§ PROBLEM DESCRIPTION:
Count the lines in the rows below that contain the word "should", and give only that number.

==*==

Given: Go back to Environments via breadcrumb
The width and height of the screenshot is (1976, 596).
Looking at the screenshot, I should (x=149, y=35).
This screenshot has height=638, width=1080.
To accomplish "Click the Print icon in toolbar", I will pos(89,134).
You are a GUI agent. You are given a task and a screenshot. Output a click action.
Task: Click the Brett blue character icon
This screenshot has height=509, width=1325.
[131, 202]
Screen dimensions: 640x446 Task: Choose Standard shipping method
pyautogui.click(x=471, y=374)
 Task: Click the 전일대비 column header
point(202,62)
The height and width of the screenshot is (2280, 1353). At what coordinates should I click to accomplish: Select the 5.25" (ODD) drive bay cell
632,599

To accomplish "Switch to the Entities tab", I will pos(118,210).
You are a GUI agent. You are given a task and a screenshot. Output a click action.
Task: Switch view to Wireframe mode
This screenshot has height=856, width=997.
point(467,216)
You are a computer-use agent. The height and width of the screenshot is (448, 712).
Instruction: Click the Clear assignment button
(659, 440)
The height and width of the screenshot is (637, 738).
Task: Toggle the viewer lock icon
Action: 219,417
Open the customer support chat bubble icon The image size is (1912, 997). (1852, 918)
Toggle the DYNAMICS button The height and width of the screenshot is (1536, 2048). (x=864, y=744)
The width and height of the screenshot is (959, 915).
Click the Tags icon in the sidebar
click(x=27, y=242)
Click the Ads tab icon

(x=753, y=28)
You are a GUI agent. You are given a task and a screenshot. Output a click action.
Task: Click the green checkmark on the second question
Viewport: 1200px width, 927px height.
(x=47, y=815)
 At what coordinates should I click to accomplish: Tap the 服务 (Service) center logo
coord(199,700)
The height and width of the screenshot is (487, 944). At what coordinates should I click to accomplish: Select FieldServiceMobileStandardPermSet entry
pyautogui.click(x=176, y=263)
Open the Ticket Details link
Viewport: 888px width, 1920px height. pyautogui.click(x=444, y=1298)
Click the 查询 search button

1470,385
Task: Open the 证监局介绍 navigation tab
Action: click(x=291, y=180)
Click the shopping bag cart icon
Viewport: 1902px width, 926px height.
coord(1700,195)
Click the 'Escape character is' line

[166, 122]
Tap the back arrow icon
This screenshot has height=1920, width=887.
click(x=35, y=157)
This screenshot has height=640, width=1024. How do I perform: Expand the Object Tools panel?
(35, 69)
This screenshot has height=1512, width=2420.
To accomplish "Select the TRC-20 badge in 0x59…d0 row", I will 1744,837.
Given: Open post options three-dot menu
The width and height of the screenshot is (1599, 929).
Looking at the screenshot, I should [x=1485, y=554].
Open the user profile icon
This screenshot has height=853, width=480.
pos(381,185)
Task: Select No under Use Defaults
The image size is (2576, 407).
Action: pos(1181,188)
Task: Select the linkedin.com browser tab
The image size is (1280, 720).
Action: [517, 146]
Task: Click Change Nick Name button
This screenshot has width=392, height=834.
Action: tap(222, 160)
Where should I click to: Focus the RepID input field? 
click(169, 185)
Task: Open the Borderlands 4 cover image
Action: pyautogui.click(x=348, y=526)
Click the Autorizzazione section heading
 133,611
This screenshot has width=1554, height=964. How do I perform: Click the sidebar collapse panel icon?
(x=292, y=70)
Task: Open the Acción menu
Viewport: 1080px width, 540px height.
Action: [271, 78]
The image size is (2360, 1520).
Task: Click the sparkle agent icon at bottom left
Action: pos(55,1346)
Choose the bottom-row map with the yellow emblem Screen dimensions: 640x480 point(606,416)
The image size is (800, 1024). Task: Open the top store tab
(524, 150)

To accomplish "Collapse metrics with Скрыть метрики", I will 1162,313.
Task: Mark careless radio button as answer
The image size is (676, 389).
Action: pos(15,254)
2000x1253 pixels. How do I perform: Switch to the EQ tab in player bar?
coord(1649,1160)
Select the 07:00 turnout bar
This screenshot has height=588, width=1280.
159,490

==*==

§ ANSWER TO THIS PROBLEM:
6